*Work item*
Taking the line with "1080x499 pixels." as the first, copy every line through the end of the records below exactly. Do not include pictures.

*Data provided*
________

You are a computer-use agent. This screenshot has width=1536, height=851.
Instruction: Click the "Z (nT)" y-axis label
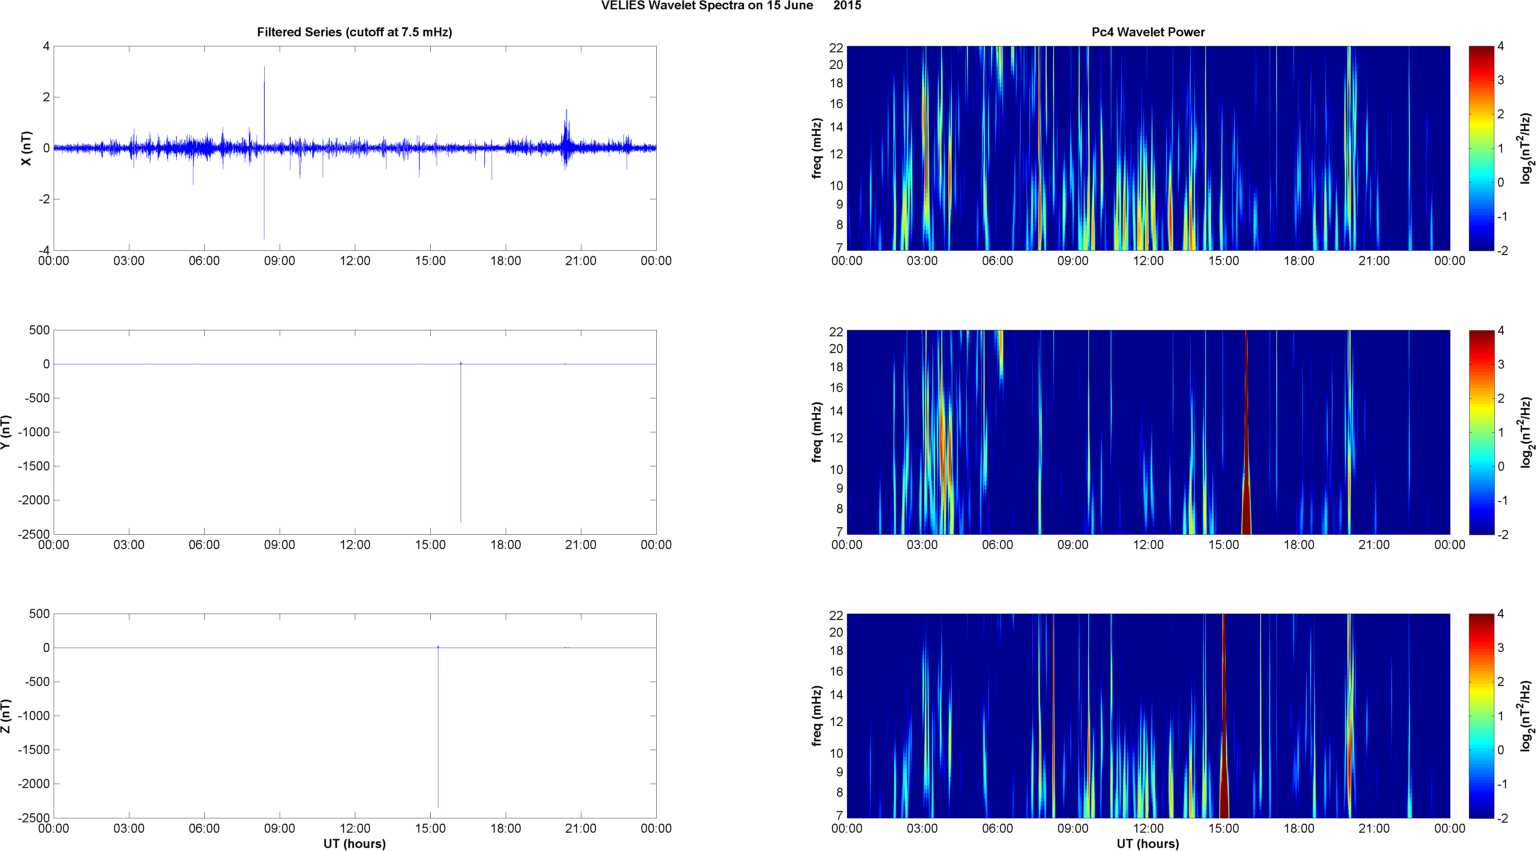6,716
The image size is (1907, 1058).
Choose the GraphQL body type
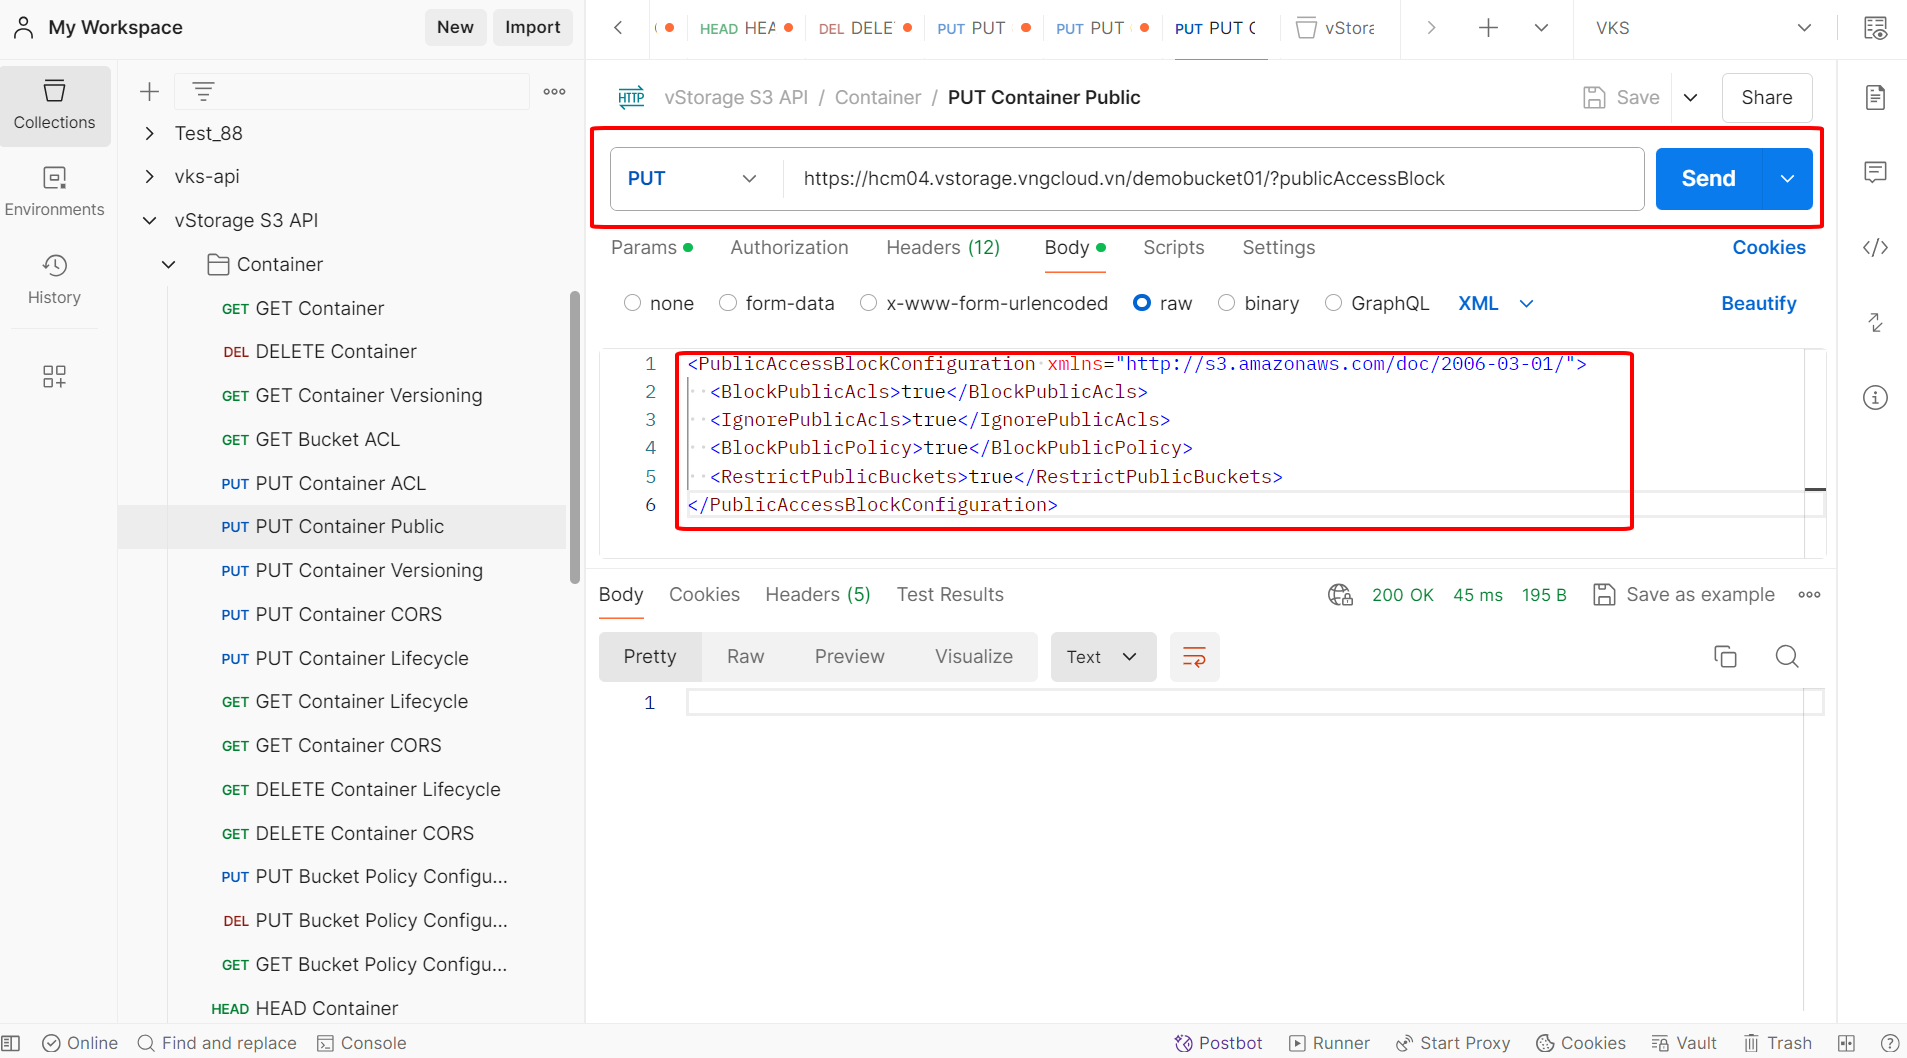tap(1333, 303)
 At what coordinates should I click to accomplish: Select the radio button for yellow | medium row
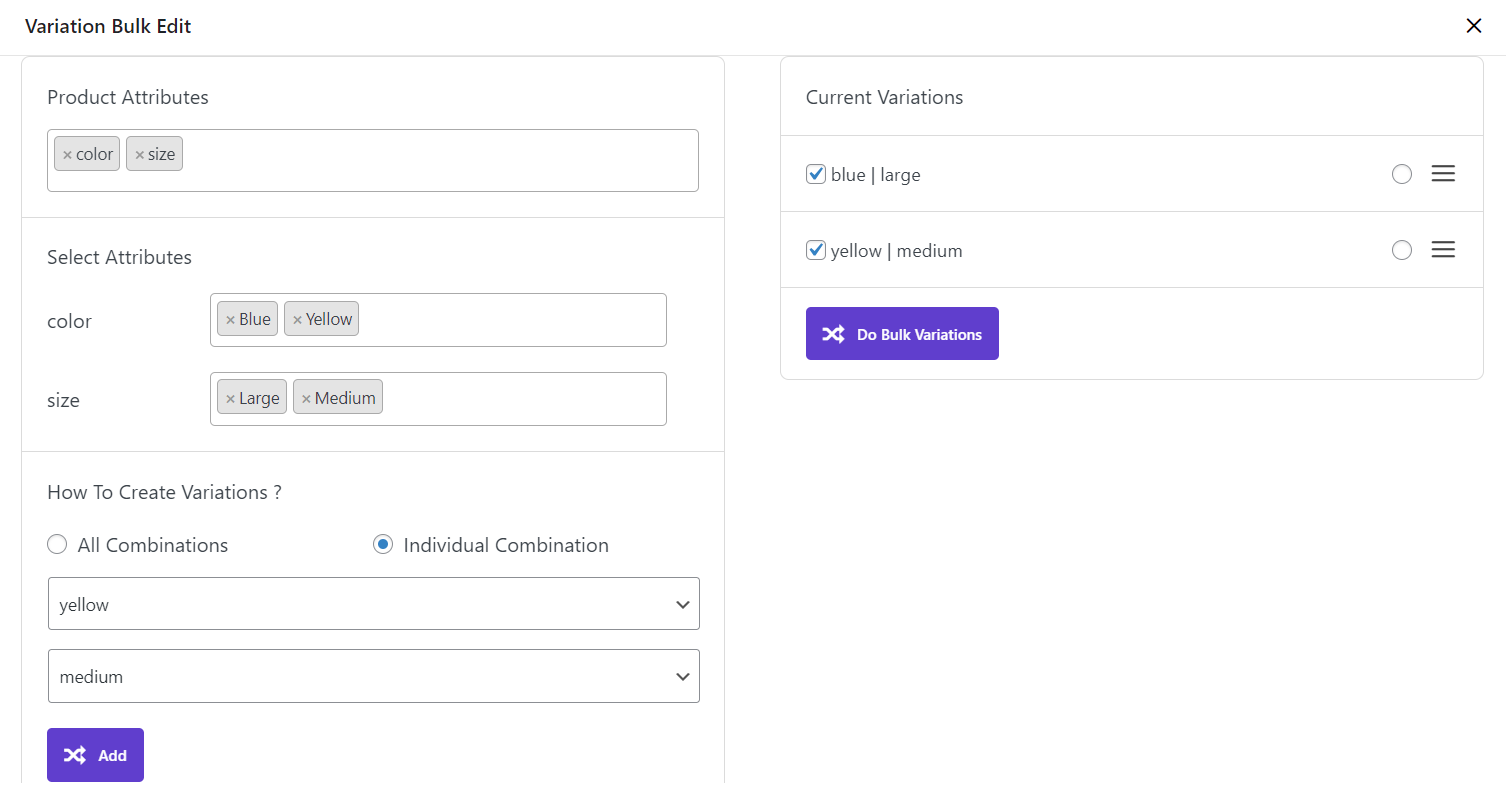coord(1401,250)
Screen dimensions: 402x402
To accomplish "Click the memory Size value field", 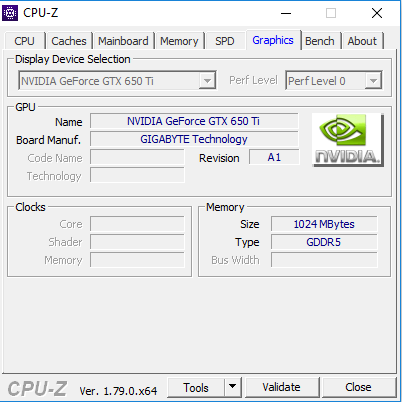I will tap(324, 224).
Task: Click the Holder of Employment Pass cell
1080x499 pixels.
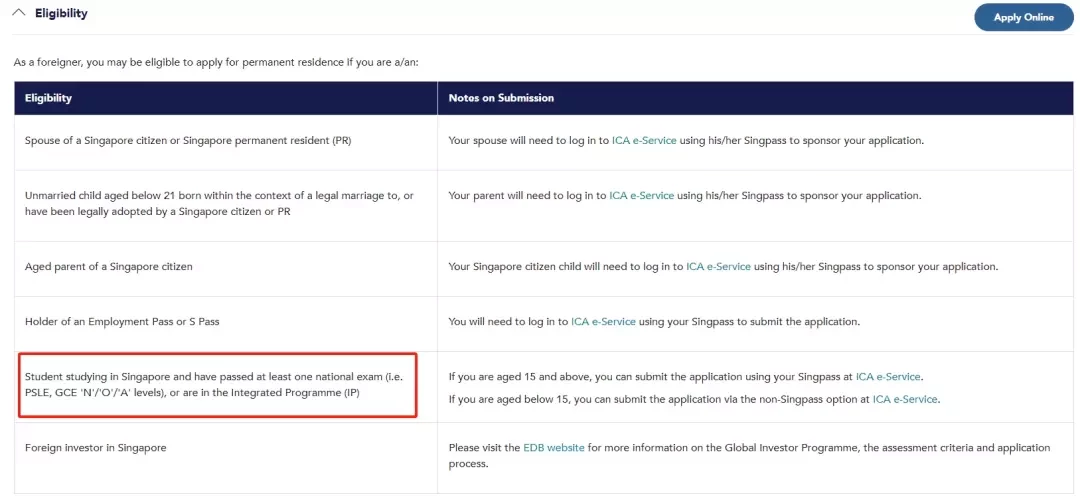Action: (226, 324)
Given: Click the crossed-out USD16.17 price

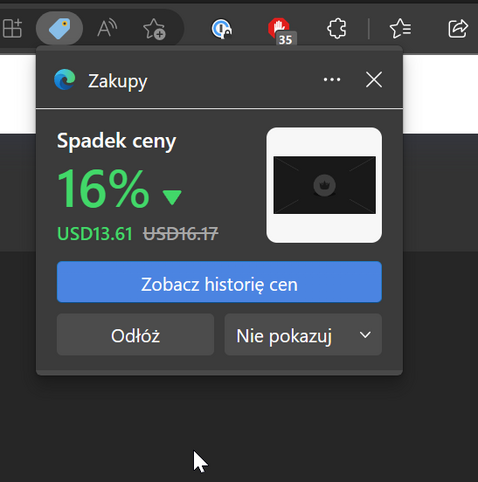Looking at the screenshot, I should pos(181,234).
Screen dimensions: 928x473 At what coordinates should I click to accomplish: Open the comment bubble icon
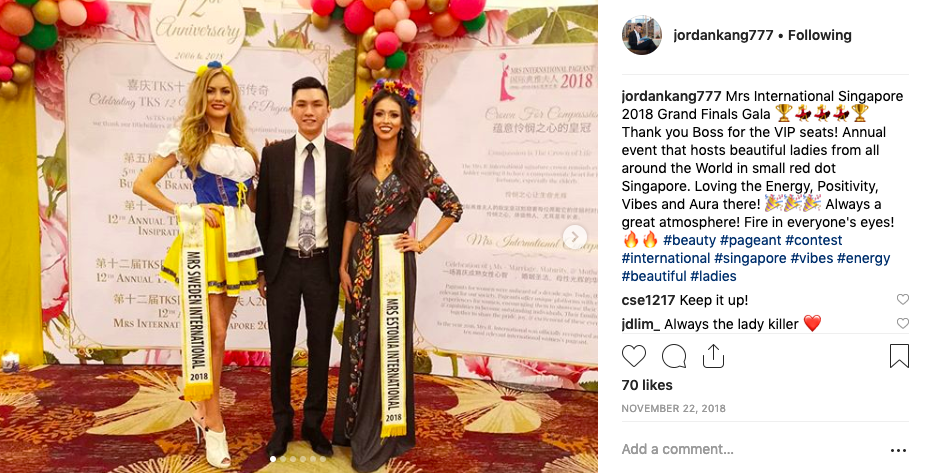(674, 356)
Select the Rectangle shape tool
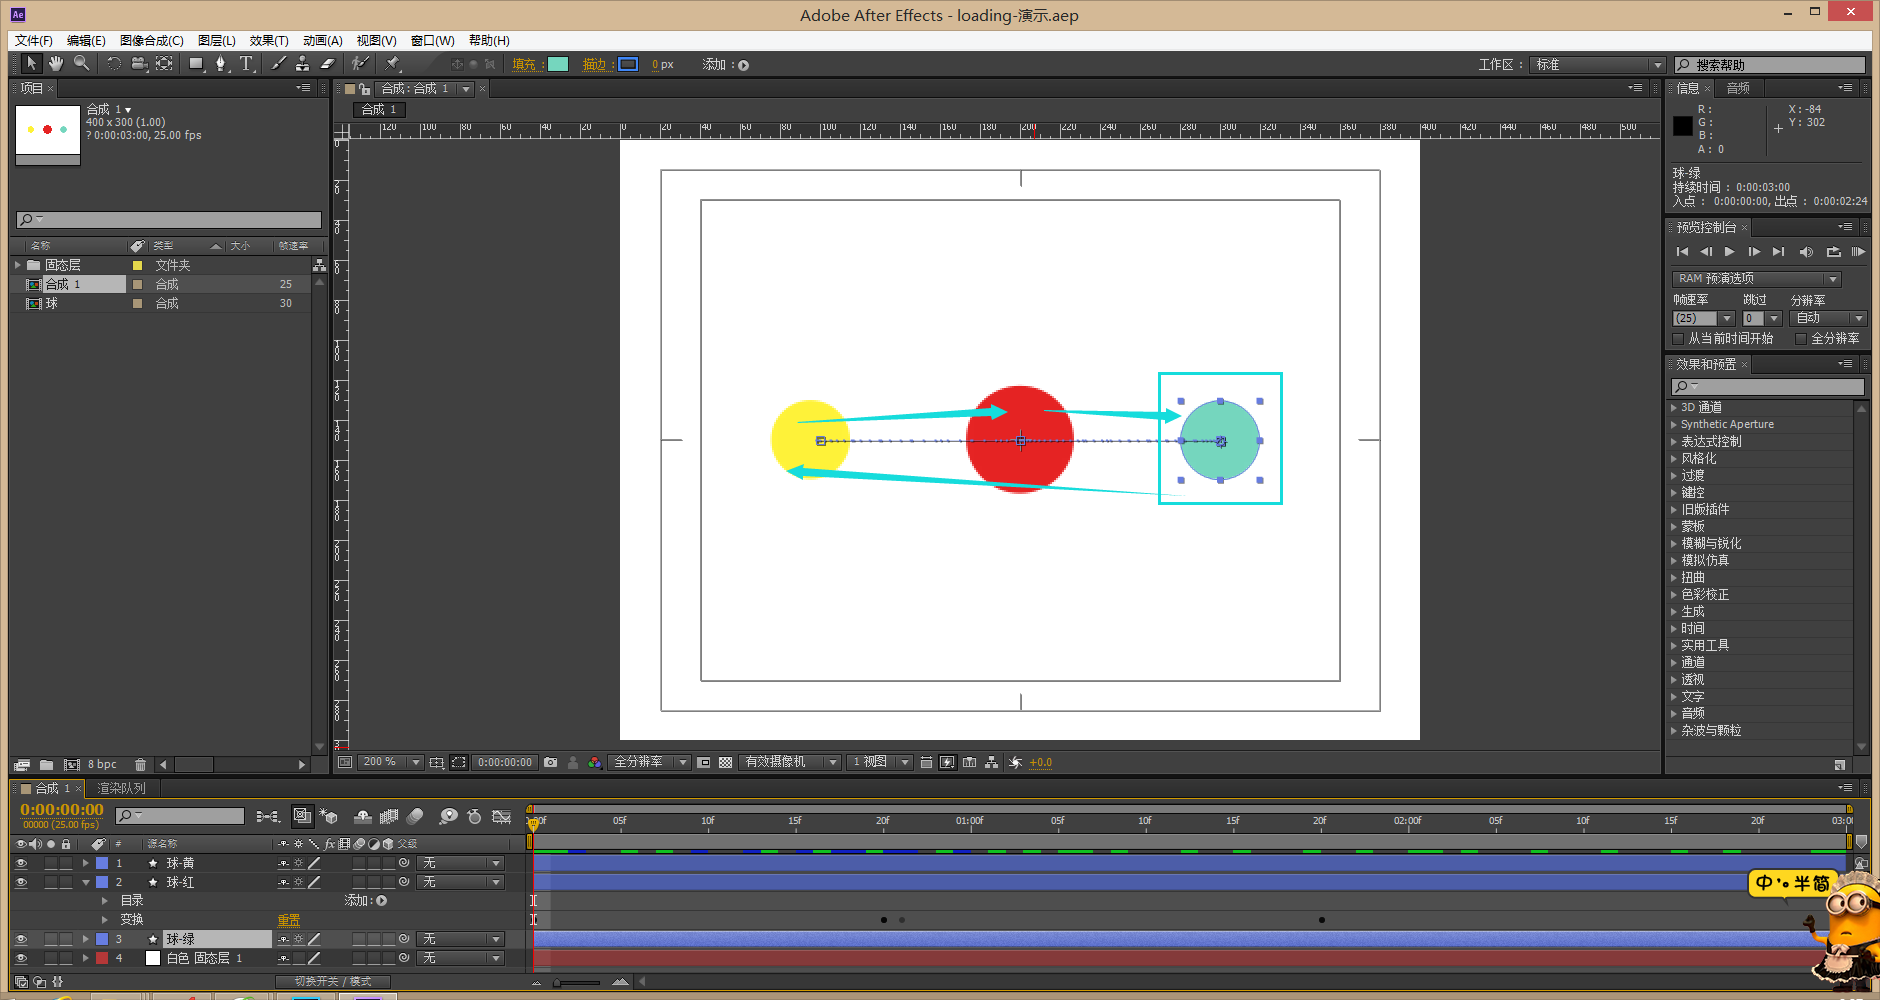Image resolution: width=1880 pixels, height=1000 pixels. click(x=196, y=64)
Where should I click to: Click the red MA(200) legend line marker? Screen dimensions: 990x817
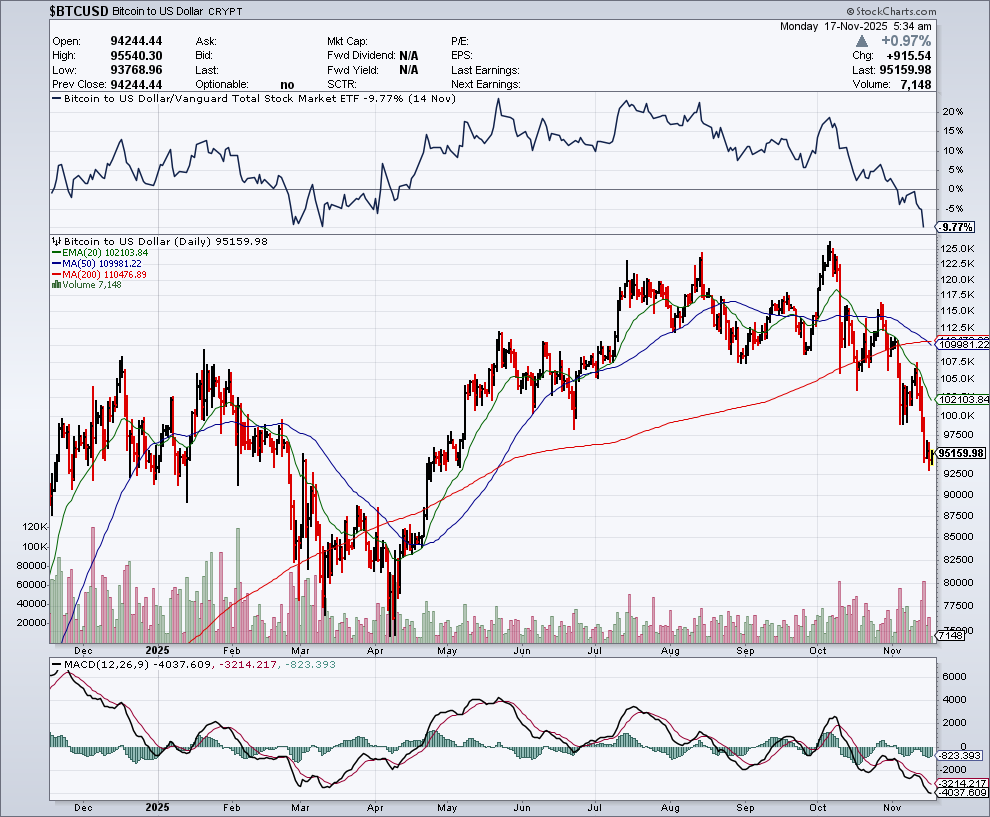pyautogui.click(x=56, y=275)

________

*Result of the task*
1080x499 pixels.
Action: (226, 324)
Given: Click the crossed-out USD16.17 price

Looking at the screenshot, I should pos(181,234).
Screen dimensions: 928x473 At what coordinates should I click to accomplish: Open the comment bubble icon
(674, 356)
Select the Rectangle shape tool
Image resolution: width=1880 pixels, height=1000 pixels. click(x=196, y=64)
Where should I click to: Click the red MA(200) legend line marker? Screen dimensions: 990x817
pyautogui.click(x=56, y=275)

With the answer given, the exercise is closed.